# Building Pun Evaluation Datasets with LLMs

[![Open In Colab](https://colab.research.google.com/assets/colab-badge.svg)](https://colab.research.google.com/github/Nix07/neural-mechanics-web/blob/main/labs/week3/pun_dataset_builder.ipynb)

This notebook demonstrates **model-written evaluations**—using LLMs to help create evaluation datasets. We'll build datasets for studying how language models process puns, useful for both behavioral evaluation and interpretability experiments.

**What we'll create:**
1. Pun examples with controlled structure (setup → punchline)
2. Matched literal/pun pairs for the same ambiguous words
3. Cloze-style evaluation sets for probing
4. Quality ratings using LLM-as-judge

**Supports:** Anthropic Claude, OpenAI GPT, and Google Gemini APIs

## References
- [Model-Written Evaluations](https://arxiv.org/abs/2212.09251) - Perez et al.
- [LLM-as-Judge](https://arxiv.org/abs/2306.05685) - Zheng et al.
- [LAMA: Language Models as Knowledge Bases](https://arxiv.org/abs/1909.01066)

## Setup

Install the API clients you plan to use:

In [None]:
# Install whichever API client(s) you need
!pip install -q anthropic openai google-generativeai

In [None]:
import os
import json
import re
from typing import Optional, List, Dict, Any
from dataclasses import dataclass, asdict
import pandas as pd

# Set your API key(s) - use whichever provider you have access to
# You can set these as environment variables or paste directly (less secure)

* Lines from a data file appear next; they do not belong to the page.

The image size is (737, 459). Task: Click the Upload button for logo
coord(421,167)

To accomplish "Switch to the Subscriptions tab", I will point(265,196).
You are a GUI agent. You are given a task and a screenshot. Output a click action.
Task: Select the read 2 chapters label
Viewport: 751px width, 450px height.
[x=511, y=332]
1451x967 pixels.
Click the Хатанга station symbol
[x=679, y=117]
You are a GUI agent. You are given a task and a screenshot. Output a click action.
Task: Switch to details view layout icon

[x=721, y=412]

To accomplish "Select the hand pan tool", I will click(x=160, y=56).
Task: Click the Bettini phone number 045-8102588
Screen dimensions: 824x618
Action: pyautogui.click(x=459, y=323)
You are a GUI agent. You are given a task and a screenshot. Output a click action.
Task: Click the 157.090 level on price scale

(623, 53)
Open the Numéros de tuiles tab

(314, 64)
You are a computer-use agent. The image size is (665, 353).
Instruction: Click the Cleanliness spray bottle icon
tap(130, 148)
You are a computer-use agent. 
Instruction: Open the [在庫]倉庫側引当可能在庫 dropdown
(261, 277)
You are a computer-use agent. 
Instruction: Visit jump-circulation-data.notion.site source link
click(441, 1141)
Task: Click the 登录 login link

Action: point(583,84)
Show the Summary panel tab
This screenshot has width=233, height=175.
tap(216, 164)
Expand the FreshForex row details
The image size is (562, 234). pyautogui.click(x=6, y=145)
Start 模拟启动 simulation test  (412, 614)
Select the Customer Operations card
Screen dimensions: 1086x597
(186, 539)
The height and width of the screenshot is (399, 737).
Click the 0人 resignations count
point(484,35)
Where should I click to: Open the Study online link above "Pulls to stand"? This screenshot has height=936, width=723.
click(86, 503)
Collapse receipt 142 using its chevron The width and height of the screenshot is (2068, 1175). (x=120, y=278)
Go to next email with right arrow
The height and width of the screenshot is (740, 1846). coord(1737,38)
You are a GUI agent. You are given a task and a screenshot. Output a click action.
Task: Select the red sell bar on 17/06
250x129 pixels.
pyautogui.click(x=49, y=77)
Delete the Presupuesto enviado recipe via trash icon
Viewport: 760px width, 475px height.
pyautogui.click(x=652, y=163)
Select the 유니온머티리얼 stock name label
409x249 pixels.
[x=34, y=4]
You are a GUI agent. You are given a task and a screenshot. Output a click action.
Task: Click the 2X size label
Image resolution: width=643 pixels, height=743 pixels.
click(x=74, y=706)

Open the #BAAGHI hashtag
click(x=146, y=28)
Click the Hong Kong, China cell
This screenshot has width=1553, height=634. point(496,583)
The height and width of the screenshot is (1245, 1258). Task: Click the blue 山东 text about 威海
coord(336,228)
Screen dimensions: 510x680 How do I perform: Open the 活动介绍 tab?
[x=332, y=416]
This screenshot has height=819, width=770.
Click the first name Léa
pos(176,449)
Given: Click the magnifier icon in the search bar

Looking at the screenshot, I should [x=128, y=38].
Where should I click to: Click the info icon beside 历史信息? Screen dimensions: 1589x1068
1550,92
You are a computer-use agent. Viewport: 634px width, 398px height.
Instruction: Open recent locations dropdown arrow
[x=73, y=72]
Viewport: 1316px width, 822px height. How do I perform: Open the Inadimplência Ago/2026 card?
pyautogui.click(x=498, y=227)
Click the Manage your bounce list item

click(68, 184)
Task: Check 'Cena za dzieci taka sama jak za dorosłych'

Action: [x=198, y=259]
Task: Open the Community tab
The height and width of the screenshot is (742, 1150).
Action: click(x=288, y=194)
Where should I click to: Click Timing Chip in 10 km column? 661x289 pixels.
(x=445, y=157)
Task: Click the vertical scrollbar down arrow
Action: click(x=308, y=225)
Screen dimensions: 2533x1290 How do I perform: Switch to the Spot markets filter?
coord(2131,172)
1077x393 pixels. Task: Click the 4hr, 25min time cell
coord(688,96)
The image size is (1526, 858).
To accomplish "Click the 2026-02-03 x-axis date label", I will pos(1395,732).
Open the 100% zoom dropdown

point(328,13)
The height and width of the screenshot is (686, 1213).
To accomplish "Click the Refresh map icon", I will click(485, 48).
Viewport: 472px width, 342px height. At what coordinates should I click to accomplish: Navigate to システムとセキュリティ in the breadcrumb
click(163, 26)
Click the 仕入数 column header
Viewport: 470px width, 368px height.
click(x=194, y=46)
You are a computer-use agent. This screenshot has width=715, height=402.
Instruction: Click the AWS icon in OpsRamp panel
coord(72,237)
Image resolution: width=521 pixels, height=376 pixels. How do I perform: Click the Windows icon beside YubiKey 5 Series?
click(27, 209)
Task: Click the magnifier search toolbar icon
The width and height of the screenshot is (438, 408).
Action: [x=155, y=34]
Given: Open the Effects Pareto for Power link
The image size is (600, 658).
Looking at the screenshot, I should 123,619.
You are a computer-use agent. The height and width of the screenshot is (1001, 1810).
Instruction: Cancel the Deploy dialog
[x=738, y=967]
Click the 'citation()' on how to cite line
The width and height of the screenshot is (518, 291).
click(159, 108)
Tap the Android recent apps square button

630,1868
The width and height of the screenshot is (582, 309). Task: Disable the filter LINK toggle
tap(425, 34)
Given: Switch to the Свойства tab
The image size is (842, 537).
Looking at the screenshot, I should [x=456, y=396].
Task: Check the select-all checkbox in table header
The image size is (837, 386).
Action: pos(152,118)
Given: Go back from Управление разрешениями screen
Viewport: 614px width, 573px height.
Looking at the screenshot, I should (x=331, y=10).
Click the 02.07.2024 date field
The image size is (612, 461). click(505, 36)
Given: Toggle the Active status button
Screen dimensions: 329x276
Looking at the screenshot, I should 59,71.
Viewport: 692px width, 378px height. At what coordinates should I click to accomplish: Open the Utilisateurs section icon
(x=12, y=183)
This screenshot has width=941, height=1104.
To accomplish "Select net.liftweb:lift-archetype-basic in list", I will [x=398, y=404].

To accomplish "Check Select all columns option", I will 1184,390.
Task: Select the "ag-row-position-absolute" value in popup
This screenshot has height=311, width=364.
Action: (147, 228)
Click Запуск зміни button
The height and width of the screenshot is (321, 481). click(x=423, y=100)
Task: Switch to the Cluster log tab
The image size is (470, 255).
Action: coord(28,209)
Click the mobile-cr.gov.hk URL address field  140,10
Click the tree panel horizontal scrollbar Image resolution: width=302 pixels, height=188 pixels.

# Option 1: Anthropic Claude
# os.environ["ANTHROPIC_API_KEY"] = "your-key-here"

# Option 2: OpenAI
# os.environ["OPENAI_API_KEY"] = "your-key-here"

# Option 3: Google Gemini
# os.environ["GOOGLE_API_KEY"] = "your-key-here"

## Unified LLM Interface

We create a simple wrapper that works with any of the three providers:

In [None]:
class LLMClient:
    """Unified interface for Anthropic, OpenAI, and Gemini APIs."""
    
    def __init__(self, provider: str = "anthropic"):
        """
        Initialize with a provider: 'anthropic', 'openai', or 'gemini'
        """
        self.provider = provider.lower()
        
        if self.provider == "anthropic":
            from anthropic import Anthropic
            self.client = Anthropic()
            self.model = "claude-sonnet-4-20250514"
            
        elif self.provider == "openai":
            from openai import OpenAI
            self.client = OpenAI()
            self.model = "gpt-4o"
            
        elif self.provider == "gemini":
            import google.generativeai as genai
            genai.configure(api_key=os.environ.get("GOOGLE_API_KEY"))
            self.client = genai.GenerativeModel("gemini-1.5-pro")
            self.model = "gemini-1.5-pro"
            
        else:
            raise ValueError(f"Unknown provider: {provider}")
    
    def generate(self, prompt: str, system: str = "", max_tokens: int = 1024) -> str:
        """Generate a response from the LLM."""
        
        if self.provider == "anthropic":
            response = self.client.messages.create(
                model=self.model,
                max_tokens=max_tokens,
                system=system if system else "You are a helpful assistant.",
                messages=[{"role": "user", "content": prompt}]
            )
            return response.content[0].text
            
        elif self.provider == "openai":
            messages = []
            if system:
                messages.append({"role": "system", "content": system})
            messages.append({"role": "user", "content": prompt})
            
            response = self.client.chat.completions.create(
                model=self.model,
                max_tokens=max_tokens,
                messages=messages
            )
            return response.choices[0].message.content
            
        elif self.provider == "gemini":
            full_prompt = f"{system}\n\n{prompt}" if system else prompt
            response = self.client.generate_content(full_prompt)
            return response.text

# Choose your provider here!
PROVIDER = "anthropic"  # or "openai" or "gemini"
llm = LLMClient(PROVIDER)
print(f"Using {PROVIDER} with model {llm.model}")

In [None]:
# Test the connection
test_response = llm.generate("What do you call a fish without eyes? (Give just the punchline)")
print(f"Test response: {test_response}")

## Part 1: Generating Pun Examples

Let's generate puns with controlled structure. We'll ask the LLM to create puns that follow a specific format, making them easier to analyze.

In [None]:
@dataclass
class PunExample:
    """A structured pun example."""
    setup: str
    punchline: str
    pun_word: str
    meaning1: str  # First meaning (usually literal/expected)
    meaning2: str  # Second meaning (the joke)
    category: str  # Type of pun: homophone, homograph, compound, etc.
    
    def full_joke(self) -> str:
        return f"{self.setup} {self.punchline}"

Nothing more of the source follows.